## Short task
Count the lines in the data below that contain the word "menu", and reply with the number only.

Text and element pointing data:

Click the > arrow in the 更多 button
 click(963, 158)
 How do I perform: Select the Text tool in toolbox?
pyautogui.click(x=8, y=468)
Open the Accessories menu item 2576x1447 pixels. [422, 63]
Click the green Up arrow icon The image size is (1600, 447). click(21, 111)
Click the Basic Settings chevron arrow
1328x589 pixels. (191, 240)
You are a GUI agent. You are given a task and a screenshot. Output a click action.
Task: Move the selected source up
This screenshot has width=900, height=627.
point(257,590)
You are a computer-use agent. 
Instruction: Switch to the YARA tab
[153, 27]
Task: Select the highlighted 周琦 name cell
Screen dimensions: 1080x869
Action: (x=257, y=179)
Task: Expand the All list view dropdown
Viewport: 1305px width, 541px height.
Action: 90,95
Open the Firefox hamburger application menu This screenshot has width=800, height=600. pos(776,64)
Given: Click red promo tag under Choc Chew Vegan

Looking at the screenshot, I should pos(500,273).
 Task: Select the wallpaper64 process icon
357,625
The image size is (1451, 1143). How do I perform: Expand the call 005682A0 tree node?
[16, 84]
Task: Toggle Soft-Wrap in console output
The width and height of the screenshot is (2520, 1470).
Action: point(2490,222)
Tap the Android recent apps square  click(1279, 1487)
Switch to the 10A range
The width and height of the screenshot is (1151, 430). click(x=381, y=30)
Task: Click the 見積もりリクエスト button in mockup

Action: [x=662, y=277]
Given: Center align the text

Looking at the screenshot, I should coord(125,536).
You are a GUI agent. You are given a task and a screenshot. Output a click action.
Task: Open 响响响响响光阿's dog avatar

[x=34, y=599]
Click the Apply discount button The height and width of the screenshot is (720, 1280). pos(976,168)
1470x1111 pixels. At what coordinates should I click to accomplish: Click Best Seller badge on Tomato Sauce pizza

## Written answer
2